The anointing of a person (typically a king or priest) involved being covered with oil or water, or something of the sort. It was meant to be designate those called out by God to fill a particular office or position. Jesus baptism was a two-fold anointing. The first was by water and the second with by the Holy Spirit. After his baptism the heavens opened and the Spirit of the Lord (the Holy Spirit) descended on Jesus in the form of a dove and God spoke from heaven of his love for Jesus and Jesus goes straight into his ministry(Luke 3:21-22; chapter 4).
Good News and Binding Up
In those days the poor didn’t generally get good news. It’s still like this today, but most Americans have a distorted view of poverty. Jesus went through the region giving hope to those who had none, he fed those who were hungry, he blessed those whom society had cursed, and he loved those who society had labelled as unlovable. He brought them into the fold of God where the Book of Acts tells us that they all looked out for one another and took care of the poor among them so that no one was in need.
Liberty to the Captives
Symbolically this is a direct reference to the work of salvation. The bible often uses terms like captivity, bondage, and slavery when referring to sinners. Jesus did not come to break lawbreakers out of prison, but to liberate people like us who as a result of Adam and Eve’s sin have been born into a sinful nature (theologically referred to as Federal Headship).
The Year of Favor and Vengeance
Jesus came preaching about the Kingdom of Heaven, that God is a King who rules over all creation, and that he came as Jesus (theologically referred to as the Hypostatic Union) to bring about the Kingdom of God/Heaven. God will judge all of humanity in the end along with the angels and those who are in Christ will find favor (synonymous with grace or mercy) and those who deny Christ will find vengeance.
Read any part of the Gospels and you will see Jesus comforting people who are suffering. He physically healed people, he forgave those who needed to be forgiven, he rose three people from death, he saved the sick and dying, and cleansed those who were ostracized by society because of diseases and lifestyle choices. In doing these things he comforted the people around him physically, spiritually, emotionally, and mentally.
With all of that said it brings context to the verse 3:
to grant to those in Zion- to give them a beautiful headdress (some translations will say garland or beauty) instead of ashes, the oil of mourning, the garment of praise instead of a faint spirit; that they may be called oaks of righteousness, the planting of the Lord, that he may be glorified.
To Those In Zion
Zion is Jerusalem. It’s the name of the mountain that the city of Jerusalem and the Jewish Temple were built on. Before Jesus, God’s chosen people were the Jews, and when Jesus came he brought liberty to the Jews and the Gentiles (like us). Anyone who is in Christ is considered a saint and is included in prophetic references to Zion.

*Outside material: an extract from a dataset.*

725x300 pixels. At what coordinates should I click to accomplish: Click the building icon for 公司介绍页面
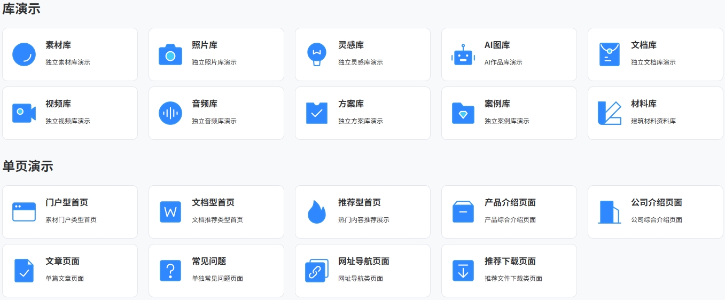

A Beautiful Headdress Instead of Ashes
As stated before, ashes were a symbol of shame and suffering. Jesus suffered and died in a VERY shameful way on the Cross to take away the shame and suffering of his people (the Church).
Oaks of Righteousness
Oak trees are solid and strong. He saves us so that we can be more like Him and be steadily righteous (theologically referred to as Sanctification).
This is the rundown of this passage. God intervened in human history as the man Jesus Christ to liberate the people he created from the sin nature that was inherited from our first parents. He was anointed to usher in the Kingdom of God which brings us into community with God through the process of salvation. Jesus took away the shame of those who love and serve him and brings us into the family of God. He is working to sanctify, or perfect, us to be righteous as he is.